As your children grow into toddlerhood, they will begin to experience more complex emotions. These intense emotions will be more difficult for your toddler to understand, which can lead to outbursts and tantrums. Teaching emotions to toddlers helps them regulate their own feelings over time.
What is Emotional Intelligence?
According to Psychology Today, emotional intelligence is defined as “the ability to identify and manage your own emotions and the emotions of others.” These five steps will help you teach emotional intelligence to your toddler.
1. Model Healthy Emotional Regulation
To help your toddler learn how to regulate their emotions, make sure you are consistently modeling healthy ways to do so. As you regulate your emotions, label them and explain how you will cope with them. Count to five, take a deep breath or walk away from the situation for a minute. Don’t curse or yell; your children will mimic your words and actions.
As you read and watch TV together, label the characters’ feelings. Encourage your toddler to think about why characters are feeling this way.
2. Prioritize a Deep Connection
Your toddler will be more proficient at emotional regulation when they feel closer to you. Make sure your child feels loved and nurtured. When possible, meet your toddler’s needs. Even when this is not possible, comfort and empathize with your child.
3. Accept Your Toddler’s Emotions
As a toddler, your child will feel big emotions, such as frustration, guilt and shame, for the first time. It’s important to accept these emotions to teach your toddler that even negative emotions are normal and temporary.
Your child’s personality and temperament will affect how strongly they feel emotions and how quickly they recover from them. At this stage, you should plan for tantrums regardless of how well your child goes with the flow. Feelings may be inconvenient, but that doesn’t make them go away.
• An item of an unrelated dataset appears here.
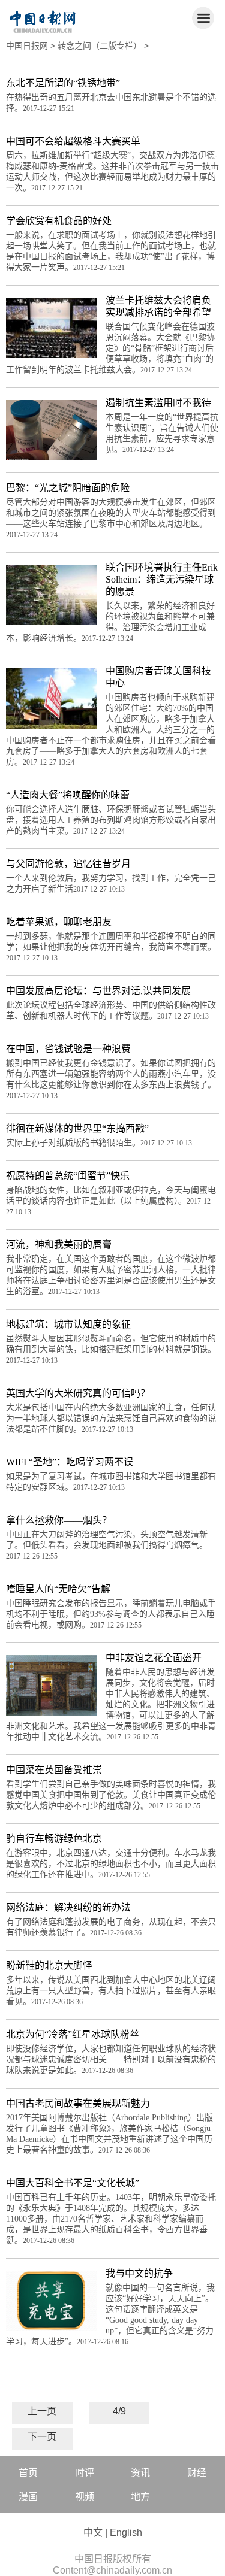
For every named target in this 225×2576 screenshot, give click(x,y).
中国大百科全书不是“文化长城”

4. Resist the Urge to Punish
Guide behavior, rather than punish it. Instead of telling your toddler what they can’t do, encourage them to express their emotions in a healthy way. Hitting is not an effective way to express anger. Screaming into a pillow and painting an angry picture are.
Continue positively redirecting emotions until your child is able to do so on their own.
5. Provide a Safe Space to Feel Emotions
Your home should be a place where toddlers feel safe learning how to identify and regulate their emotions. While at home:
- At the dinner table, ask everyone how they felt throughout the day.
- Encourage emotions during pretend play.
- Make a cozy corner where your toddler can go when they need to calm down.
- Empathize with your toddler’s emotions, rather than talking them out of the emotions.
- Give your toddler choices to help them feel empowered rather than frustrated.